• **Angezeigter Textauszug**
==============================
Aus der FM I-Ebene des Grabes Lebena II stammen Kykladenidole, Halsketten aus Tonperlen sowie zylindrischen Perlen aus Steatit, zwei Bronzedolche, ein grünes Chloritsiegel und Vasen im Agios-Onouphrios-Stil. Aus den Phasen FM II bis MM I A stammen drei Bronzedolche, Steinvasen aus grünem Chloritschiefer, ein Anhänger, ein Ring aus grauem Steatit und 18 Siegel aus verschiedenen Materialien, wie Elfenbein, Chlorit, Serpentin und Steatit. Ein ägyptischer Skarabäus wurde ebenfalls entdeckt. Aus 1138 Perlen konnten 14 Halsketten rekonstruiert werden. Daneben fand man 124 Objekte aus Obsidian, darunter 115 prismatische Klingen.[11]
Das kleinere Tholosgrab Lebena IIa enthielt in der unteren Ebene, unter der Sandschicht, 25 Gefäße, darunter eine Pyxis, Tassen im Vassiliki-Stil, sieben Siegel (alle auf FM II datiert), einige Obsidianstücke und einen Dolch. In der Schicht oberhalb des in das Grab eingebrachten Sandes fanden sich 31 Gefäße aus den Phasen FM III bis MM I A, zwei Fußamulette, fünf Siegel, davon eines aus Elfenbein, 200 Perlen aus Chlorit, Serpentin und Steatit, die zu sechs Halsketten zusammengesetzt werden konnten, und einen ägyptischer Skarabäus.[8] Dieser konnte der 11. Dynastie des frühen Mittleren Reiches zugeordnet werden.[12] Der Skarabäus stellt einen wichtigen Hinweis für die Synchronisierung der Phasen der minoischen Kultur mit der altägyptischen Chronologie dar.[13]
Die angebauten vier Räume waren unterschiedlich befüllt. Neben den bereits genannten grifflosen Bechern aus Raum Α, den handlosen Tassen und dem Krug aus Raum Μ konnten in Raum ΑΝ insgesamt 119 Gefäße und Scherben von 524 weiteren Gefäßen geborgen werden. Sie stammen aus den Phasen FM II B über FM III bis MM I A. Der Raum Δ enthielt vor allem viele menschliche Knochen. Außerdem wurden in ihm 18 Gefäße, Scherben von mindestens 77 weiteren Gefäßen, 17 Perlen aus verschiedenen Materialien und drei Steinvasen gefunden. Versuche, die Keramikfunde aus Raum Δ für die Datierung des Raumes zu nutzen, erwiesen sich nicht als schlüssig.[9]
Literatur
- Stylianos Alexiou: Ein frühminoisches Grab bei Lebena auf Kreta. In: DAI (Hrsg.): Archäologischer Anzeiger 1958. de Gruyter, 1958, ISSN 0003-8105, S. 2–10.
==============================
• **Aufgabe**
Liste alle angebauten Räume auf, die im Textauszug mit ihrer Bezeichnung genannt werden.

• **Gespeicherte Daten**
==============================
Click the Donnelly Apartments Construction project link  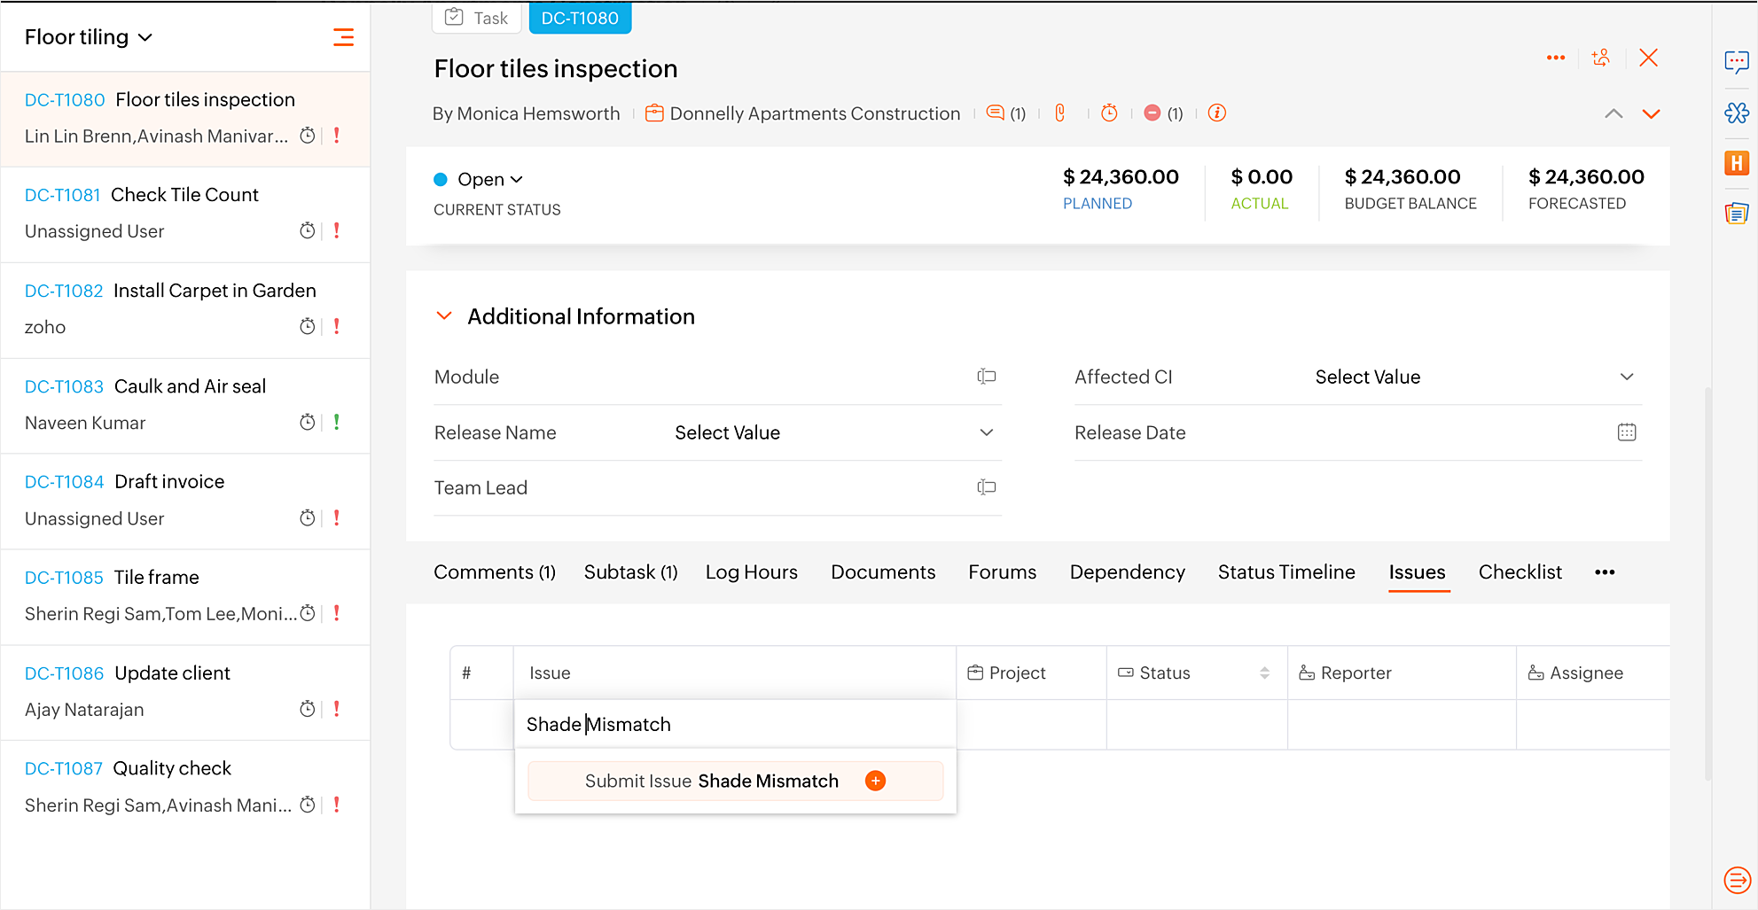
==============================
• **Ausgabe**
- Raum Α
- Raum Μ
- Raum ΑΝ
- Raum Δ